Çocuk da hafifçe güldü, içinin yangını bastırarak. Deniz, can kulağıyla dinledi
onu yol boyunca. Nine, torunun saçlarını okşayıp elini bırakmadı yaylaya
gidinceye dek. Önlerindeki dağın başındaki sis görününce “Vardık!” dedi çocuk,
yüzünde hafif bir gülümsemeyle.
Adil
Hacıömeroğlu
21
Ağustos 2025
Kalemine Efendi Kalan , Adil öğretmenim,
YanıtlaSilDerenin akışı “Çığlık çığlığa” bir haykırışa dönüşüyor.”Ben soluk alamıyorum, içimdeki canlılık yok oluyor” diyor. Toprak da, bitkiler de, ağacın dalları da bu tahribatın kurbanı. 
Deniz’in yaylaya dönüş yolculuğu bir vedadır. Gözyaşları, doğanın acısını ve geleceğe dair uyanışı simgeler. Dede ve nine, o doğanın bir zamanlar hayat verici suyunu tattıklarını anımsatarak bu kirliliğin nereye gittiğine sessizce yürekten çarpılır. 
Çocuk gözüyle doğanın saflığı ve samimiyetiyle ilişkilenip, insan eliyle bozulan çevreyi dokunaklı bir dille yansıtıyor. Her bir canlı karakter, doğanın kendini anlatma biçimi olarak öne çıkıyor sanki su, kuş, toprak, ot ve ağaç, içlerinden yükselen birer “çığlıkla” sesleniyor.. Okura hem duygudaşlık hem çevre bilinci uyandıran, düşündürücü ve etkileyici bir anlatı.
Anlatınız doğayı yalnızca anlatan değil, onu yaşatan ve seslendiren bir bakış açısıyla yazılmış dolayısıyla çok duygusal bir ileti içeriyor..
Candan haykıran bir doğa melodisi gibi içimi titretti. Doğanın saf sesi, bir çocuğun gözlerinden dile geliyor; her plastik parçası, paslı teneke, cansız dal ve yaşam mücadelesi bu sessiz çığlığa dönüşüyor. Kurbağanın, balığın, kuşun ve toprağın sözcükleri; kirliliğin acısını derin bir içtenlikle ifade ederken, insan ruhuna dokunan güçlü bir farkındalık yaratıyor.

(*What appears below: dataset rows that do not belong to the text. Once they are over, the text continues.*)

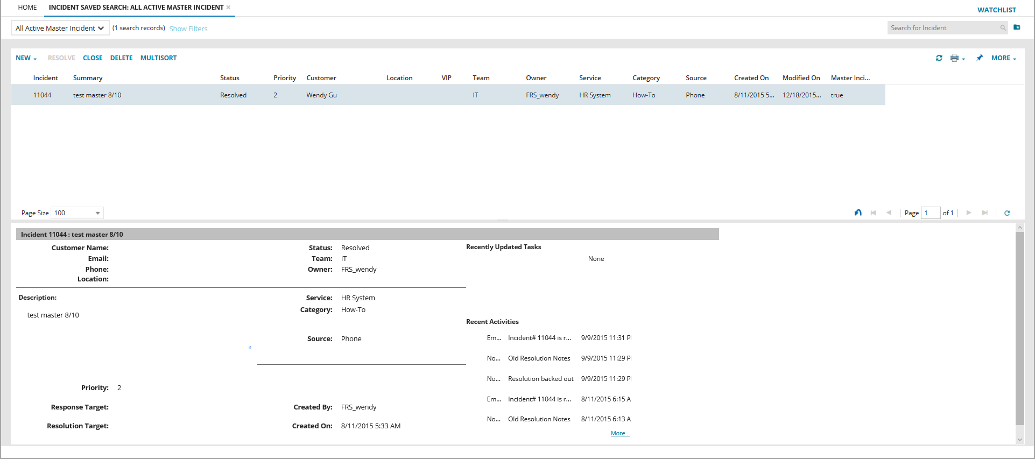Image resolution: width=1035 pixels, height=459 pixels.
Task: Click the Show Filters link
Action: coord(188,29)
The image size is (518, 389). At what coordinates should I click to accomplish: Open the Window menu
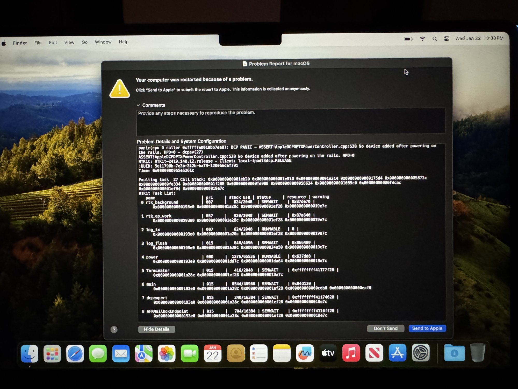coord(103,42)
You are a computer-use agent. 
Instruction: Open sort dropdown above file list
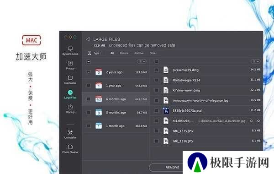[x=255, y=61]
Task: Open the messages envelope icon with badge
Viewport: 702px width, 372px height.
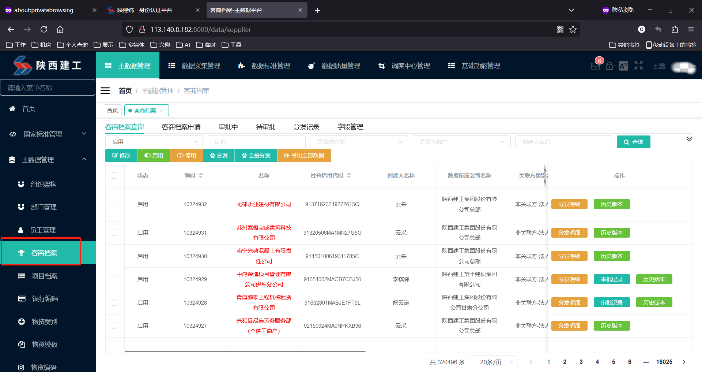Action: [x=595, y=66]
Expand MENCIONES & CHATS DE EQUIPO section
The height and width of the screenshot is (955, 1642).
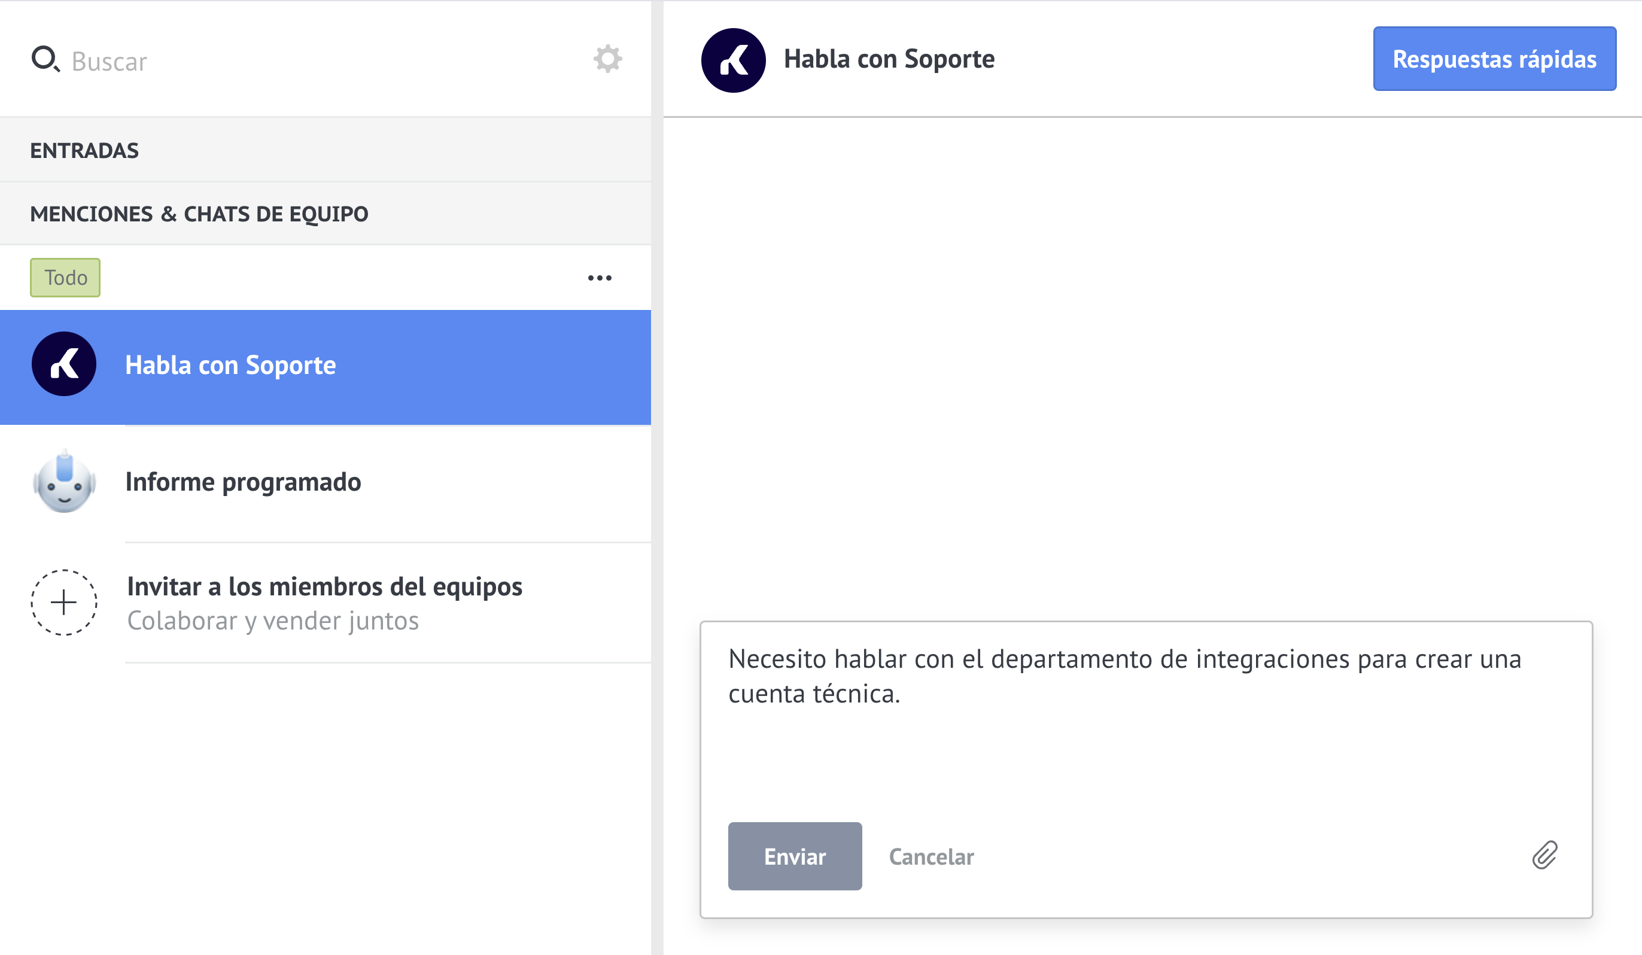tap(199, 214)
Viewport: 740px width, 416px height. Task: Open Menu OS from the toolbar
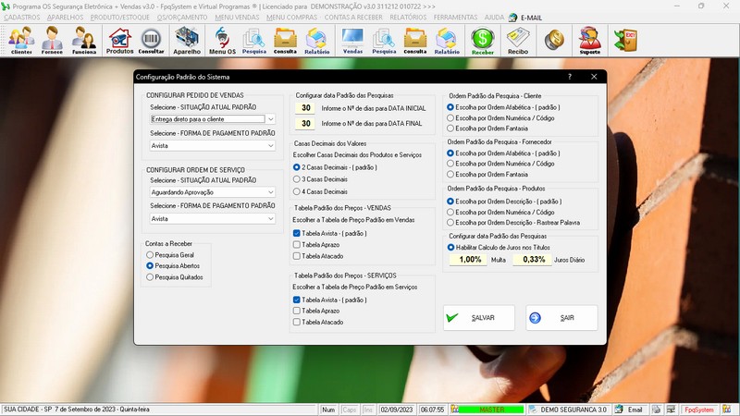pos(222,40)
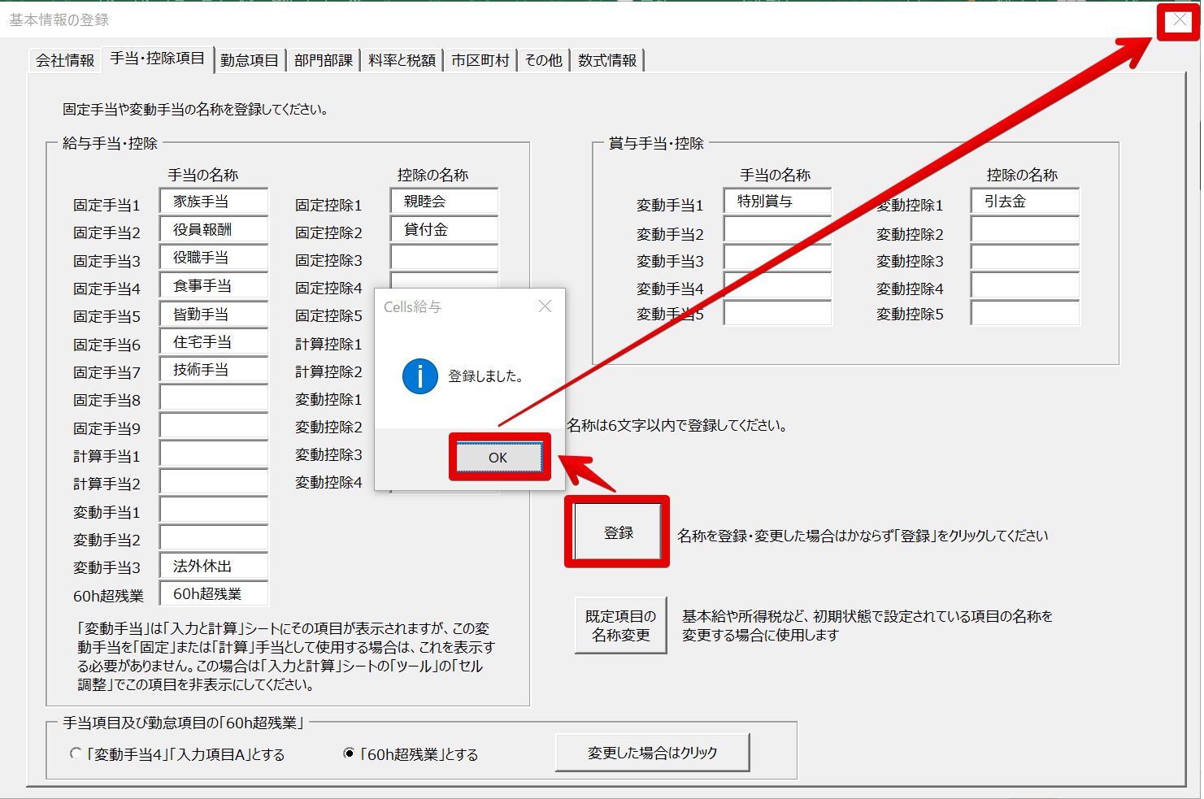Click the empty 固定手当8 name field
Screen dimensions: 1204x799
pos(214,398)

Bu anlatım, yalnızca çevremize değil, vicdanlarımıza da sesleniyor. Doğanın hikâyesini çocuk diliyle usta kaleminizle , gizemli sözcüklere dönüştürdüğünüz için var olunuz.👏👏Usunuza kaleminize ve yüreğinize sağlık.🙏🏻📚🌺
Torunum Asya az daha büyüyünce -şimdi 2, sanırım 4 olunca- ona okuyacağım. 'Çocuklara Söylenceler'i tasarlıyor musunuz Adil hocam ve sevgi-saygıdeğer arkadaşım?